_WORK ORDER_
Determine the count of lines in the following entries that contain the string "computer". Write only the number.

Collected data:
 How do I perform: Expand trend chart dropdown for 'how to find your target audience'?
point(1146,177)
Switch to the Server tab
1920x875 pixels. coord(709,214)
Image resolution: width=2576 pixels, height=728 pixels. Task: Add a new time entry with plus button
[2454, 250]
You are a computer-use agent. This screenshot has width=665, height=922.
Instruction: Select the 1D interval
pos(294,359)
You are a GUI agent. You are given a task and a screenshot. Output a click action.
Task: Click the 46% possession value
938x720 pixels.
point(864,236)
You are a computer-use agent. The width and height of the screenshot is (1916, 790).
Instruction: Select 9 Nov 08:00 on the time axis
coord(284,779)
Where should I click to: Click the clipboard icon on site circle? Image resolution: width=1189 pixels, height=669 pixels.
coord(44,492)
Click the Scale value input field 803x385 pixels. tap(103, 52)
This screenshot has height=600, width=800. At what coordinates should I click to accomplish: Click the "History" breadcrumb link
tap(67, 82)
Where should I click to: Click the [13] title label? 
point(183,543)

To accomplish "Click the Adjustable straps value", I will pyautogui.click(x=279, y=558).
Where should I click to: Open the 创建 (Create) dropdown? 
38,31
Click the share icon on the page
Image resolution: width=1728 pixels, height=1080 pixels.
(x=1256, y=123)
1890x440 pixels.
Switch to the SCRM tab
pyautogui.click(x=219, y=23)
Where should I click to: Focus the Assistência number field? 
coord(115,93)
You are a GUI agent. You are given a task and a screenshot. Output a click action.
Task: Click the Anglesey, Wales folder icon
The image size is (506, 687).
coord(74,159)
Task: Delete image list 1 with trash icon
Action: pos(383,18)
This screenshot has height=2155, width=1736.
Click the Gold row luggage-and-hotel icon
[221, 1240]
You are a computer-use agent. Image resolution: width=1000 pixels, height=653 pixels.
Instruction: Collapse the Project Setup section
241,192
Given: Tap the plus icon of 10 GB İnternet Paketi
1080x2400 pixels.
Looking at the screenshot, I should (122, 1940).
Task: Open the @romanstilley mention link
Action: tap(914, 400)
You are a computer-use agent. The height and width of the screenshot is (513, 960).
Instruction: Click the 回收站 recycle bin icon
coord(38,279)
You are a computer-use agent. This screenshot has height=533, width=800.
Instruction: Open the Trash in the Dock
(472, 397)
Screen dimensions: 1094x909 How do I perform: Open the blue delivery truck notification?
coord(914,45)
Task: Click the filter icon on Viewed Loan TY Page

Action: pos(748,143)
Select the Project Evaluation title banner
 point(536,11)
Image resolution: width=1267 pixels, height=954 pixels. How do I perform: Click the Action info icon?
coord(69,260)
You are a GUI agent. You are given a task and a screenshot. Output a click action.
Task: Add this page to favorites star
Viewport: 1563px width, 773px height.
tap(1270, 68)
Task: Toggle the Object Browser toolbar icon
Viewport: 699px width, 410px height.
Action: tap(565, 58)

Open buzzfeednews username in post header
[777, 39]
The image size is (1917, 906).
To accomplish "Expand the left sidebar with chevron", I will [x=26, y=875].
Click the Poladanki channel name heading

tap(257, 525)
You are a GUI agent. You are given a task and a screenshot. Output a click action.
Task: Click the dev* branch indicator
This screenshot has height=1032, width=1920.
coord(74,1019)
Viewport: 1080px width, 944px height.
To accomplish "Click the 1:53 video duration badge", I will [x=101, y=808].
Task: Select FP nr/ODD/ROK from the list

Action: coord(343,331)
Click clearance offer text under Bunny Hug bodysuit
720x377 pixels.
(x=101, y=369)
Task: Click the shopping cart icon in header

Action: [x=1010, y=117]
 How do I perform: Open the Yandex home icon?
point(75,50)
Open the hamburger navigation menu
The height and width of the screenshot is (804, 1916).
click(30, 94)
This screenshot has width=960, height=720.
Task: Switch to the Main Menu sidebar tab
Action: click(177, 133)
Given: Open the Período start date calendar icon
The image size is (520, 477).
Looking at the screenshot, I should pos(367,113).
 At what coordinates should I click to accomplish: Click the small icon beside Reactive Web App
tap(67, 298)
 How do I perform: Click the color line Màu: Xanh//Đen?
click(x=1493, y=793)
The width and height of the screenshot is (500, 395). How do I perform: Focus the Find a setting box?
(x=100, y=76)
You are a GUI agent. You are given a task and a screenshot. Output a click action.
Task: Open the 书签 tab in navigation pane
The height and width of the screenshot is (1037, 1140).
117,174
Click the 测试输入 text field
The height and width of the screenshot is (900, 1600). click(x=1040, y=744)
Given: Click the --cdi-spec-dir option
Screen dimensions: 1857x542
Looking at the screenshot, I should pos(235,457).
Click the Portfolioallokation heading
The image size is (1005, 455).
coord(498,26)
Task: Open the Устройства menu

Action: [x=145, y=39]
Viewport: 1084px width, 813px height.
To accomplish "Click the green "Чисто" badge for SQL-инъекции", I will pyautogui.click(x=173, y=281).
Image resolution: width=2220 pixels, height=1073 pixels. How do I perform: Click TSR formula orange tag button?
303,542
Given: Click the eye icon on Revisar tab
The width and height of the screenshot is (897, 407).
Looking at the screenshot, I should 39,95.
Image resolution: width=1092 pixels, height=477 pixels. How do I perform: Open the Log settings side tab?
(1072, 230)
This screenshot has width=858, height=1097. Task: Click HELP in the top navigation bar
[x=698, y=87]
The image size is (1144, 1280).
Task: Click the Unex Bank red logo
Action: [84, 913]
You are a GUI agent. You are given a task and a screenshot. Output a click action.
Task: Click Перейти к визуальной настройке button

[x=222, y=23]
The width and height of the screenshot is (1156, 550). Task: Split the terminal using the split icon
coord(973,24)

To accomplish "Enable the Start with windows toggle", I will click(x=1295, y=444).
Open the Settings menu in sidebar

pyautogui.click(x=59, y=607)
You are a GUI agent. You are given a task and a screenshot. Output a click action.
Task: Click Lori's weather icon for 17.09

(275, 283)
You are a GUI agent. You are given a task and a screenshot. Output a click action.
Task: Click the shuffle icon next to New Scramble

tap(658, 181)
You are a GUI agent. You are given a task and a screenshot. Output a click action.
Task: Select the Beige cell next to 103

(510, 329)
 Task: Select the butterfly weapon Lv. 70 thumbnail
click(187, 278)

_THE ANSWER_
5